**PROBLEM STATEMENT**
Reproduce the items below, swapping every "Instruction" for "Command" and leaving everything else unchanged.

+ + + + +

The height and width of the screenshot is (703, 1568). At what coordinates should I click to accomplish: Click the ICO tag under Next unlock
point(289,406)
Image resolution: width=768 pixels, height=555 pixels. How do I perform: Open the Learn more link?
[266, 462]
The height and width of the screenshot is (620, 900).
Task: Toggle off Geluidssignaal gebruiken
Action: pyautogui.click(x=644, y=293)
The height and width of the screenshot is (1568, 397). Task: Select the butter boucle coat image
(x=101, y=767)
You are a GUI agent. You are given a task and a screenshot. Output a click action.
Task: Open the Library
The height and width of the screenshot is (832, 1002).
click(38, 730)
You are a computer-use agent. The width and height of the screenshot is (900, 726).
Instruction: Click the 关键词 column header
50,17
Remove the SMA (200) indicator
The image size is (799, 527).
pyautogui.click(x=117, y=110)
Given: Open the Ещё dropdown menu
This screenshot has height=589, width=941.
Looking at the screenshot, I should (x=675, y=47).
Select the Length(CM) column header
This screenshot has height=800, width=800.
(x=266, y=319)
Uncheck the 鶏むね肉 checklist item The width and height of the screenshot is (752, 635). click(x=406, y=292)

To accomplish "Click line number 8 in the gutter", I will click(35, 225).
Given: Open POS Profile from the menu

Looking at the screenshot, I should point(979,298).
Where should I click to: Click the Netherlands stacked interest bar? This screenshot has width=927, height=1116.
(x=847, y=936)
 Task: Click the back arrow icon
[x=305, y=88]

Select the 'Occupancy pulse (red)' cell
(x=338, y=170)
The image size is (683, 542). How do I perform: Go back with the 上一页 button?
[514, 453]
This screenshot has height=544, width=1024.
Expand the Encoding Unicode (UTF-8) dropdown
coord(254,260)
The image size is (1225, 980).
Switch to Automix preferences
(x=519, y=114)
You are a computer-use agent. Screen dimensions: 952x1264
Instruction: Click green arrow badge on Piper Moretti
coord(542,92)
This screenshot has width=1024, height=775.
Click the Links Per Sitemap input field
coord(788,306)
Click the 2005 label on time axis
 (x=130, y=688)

+ + + + +

**EXERCISE OUTPUT**
The height and width of the screenshot is (703, 1568). At what coordinates should I click to accomplish: Click the ICO tag under Next unlock
point(289,406)
Image resolution: width=768 pixels, height=555 pixels. How do I perform: Open the Learn more link?
[266, 462]
The height and width of the screenshot is (620, 900).
Task: Toggle off Geluidssignaal gebruiken
Action: pyautogui.click(x=644, y=293)
The height and width of the screenshot is (1568, 397). Task: Select the butter boucle coat image
(x=101, y=767)
You are a GUI agent. You are given a task and a screenshot. Output a click action.
Task: Open the Library
The height and width of the screenshot is (832, 1002).
click(38, 730)
You are a computer-use agent. The width and height of the screenshot is (900, 726).
Command: Click the 关键词 column header
50,17
Remove the SMA (200) indicator
The image size is (799, 527).
pyautogui.click(x=117, y=110)
Given: Open the Ещё dropdown menu
This screenshot has height=589, width=941.
Looking at the screenshot, I should (x=675, y=47).
Select the Length(CM) column header
This screenshot has height=800, width=800.
(x=266, y=319)
Uncheck the 鶏むね肉 checklist item The width and height of the screenshot is (752, 635). click(x=406, y=292)

To accomplish "Click line number 8 in the gutter", I will click(35, 225).
Given: Open POS Profile from the menu

Looking at the screenshot, I should point(979,298).
Where should I click to: Click the Netherlands stacked interest bar? This screenshot has width=927, height=1116.
(x=847, y=936)
 Task: Click the back arrow icon
[x=305, y=88]

Select the 'Occupancy pulse (red)' cell
(x=338, y=170)
The image size is (683, 542). How do I perform: Go back with the 上一页 button?
[514, 453]
This screenshot has height=544, width=1024.
Expand the Encoding Unicode (UTF-8) dropdown
coord(254,260)
The image size is (1225, 980).
Switch to Automix preferences
(x=519, y=114)
You are a computer-use agent. Screen dimensions: 952x1264
Command: Click green arrow badge on Piper Moretti
coord(542,92)
This screenshot has width=1024, height=775.
Click the Links Per Sitemap input field
coord(788,306)
Click the 2005 label on time axis
 (x=130, y=688)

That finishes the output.